March 26, 2024
Duelling Visions for "AI"

Machinery(I’m sorry. I can’t bring myself to say “artificial intelligence” non-ironically.)

I am super-optimistic about the advent of large language models and their related technologies. I am also freaking terrified of large language models. I feel like there’s a strong case to be made for both potential outcomes.

On the one hand, I’m really looking forward to June’s Apple Worldwide Developers’ Conference. Bloomberg's Mark Gurman reports (via here for the stable link) that Apple is going to release their large language model. I know Apple pretty well, so I have reason to be enthusiastic that their take on the technology will be distinct and geared towards solving particular problems. Siri comes immediately to mind, but I’m mostly thinking about Xcode.

We’ve had Github’s CoPilot for some time now. It works by reading your comments and intuiting the code to perform the assigned task. It’s a powerful tool. But what can Apple do with a model tuned on tons of apps, and access to your whole project?

I’m envisioning a new version of Xcode that you can converse with about the giant app that you help manage with a team of five, twenty, or 500 developers. If you’re not a developer, it might be difficult to understand that apps can get pretty complicated! Having an on-board assistant that can identify where certain functionality lives, how something works, suggest improvements, highlight potential memory issues or race conditions (especially in this terrifying new world of Swift concurrency!), could make every developer dramatically more productive.

In this optimistic model, today’s developers use LLMs to simply do more, more-correctly. Like the promise of Swift itself, the result could be fewer bugs, more-consistent implementations, delivered faster. I would love to have that version of Xcode!

The Dark Side

But there’s another side. Today, Cognition Labs introduced Devin, “the first AI software engineer”. In the video attached to that post on X, Scott Wu (who may be positioning himself to be the last human software developer?) shows us their product, an assistant that does all the coding for you. Tell it what you want, and off it goes.

“Devin” is autonomous, using the web to find information to help it overcome roadblocks. According to the company, it resolves 13% of the issues it’s given. That number will surely go up over time.

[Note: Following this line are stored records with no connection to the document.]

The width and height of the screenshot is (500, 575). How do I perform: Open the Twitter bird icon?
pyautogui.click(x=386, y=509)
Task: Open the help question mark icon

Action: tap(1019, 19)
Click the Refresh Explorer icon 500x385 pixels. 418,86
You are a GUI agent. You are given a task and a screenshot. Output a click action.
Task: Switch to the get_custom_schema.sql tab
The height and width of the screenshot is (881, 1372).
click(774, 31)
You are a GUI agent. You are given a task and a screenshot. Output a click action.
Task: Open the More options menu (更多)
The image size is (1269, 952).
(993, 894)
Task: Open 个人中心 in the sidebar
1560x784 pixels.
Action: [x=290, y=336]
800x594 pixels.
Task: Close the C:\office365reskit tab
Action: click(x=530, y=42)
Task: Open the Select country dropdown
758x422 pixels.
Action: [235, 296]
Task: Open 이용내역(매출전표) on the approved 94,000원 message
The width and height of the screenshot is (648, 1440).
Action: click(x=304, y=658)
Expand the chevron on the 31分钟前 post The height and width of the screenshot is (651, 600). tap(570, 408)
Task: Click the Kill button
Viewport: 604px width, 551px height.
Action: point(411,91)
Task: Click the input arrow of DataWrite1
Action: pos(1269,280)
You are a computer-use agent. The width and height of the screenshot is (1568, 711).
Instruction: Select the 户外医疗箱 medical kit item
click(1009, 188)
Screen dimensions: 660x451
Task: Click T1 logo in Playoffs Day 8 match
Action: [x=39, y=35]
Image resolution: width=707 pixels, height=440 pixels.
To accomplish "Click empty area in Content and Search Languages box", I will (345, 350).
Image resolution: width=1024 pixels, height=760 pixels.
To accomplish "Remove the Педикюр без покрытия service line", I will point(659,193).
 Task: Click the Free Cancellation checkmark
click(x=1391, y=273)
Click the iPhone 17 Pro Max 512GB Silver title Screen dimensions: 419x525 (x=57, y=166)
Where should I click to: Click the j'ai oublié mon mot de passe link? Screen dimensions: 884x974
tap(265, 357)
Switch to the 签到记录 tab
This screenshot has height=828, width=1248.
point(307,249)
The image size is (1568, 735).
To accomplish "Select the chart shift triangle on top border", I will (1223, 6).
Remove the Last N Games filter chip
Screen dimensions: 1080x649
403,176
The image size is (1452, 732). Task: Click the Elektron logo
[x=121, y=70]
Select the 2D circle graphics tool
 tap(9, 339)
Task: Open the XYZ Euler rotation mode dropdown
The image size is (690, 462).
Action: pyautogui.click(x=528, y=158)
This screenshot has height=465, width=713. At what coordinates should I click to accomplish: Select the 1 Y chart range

You probably won’t be surprised to learn the company is funded by Peter Thiel, that arch-asshole libertarian whose goal, as far as I can tell, is to extract every dollar on the planet, solely so he can cackle evilly from his cloud fortress while the world burns below him? I guess?

Anyway, Devin is a good start. Because one fundamental problem Thiel and people like him suffer, is the fact that software needs to be written, and the people who do it are super expensive. It’s almost ridiculous how obvious this is: if we could get rid of the humans who cost so much to make the things that help him burn the world down, then we can make more shitty things, faster. Let a thousand Facebooks bloom. Let a million content farms rise to feed them lies and paranoia. Let a Cambrian explosion of software be thrown at the wall to see what sticks.

Let a colossal swath of today’s software developers go without a job.

So yeah, that’s what I’m worried about. And excited about. Guess we’ll see how it turns out!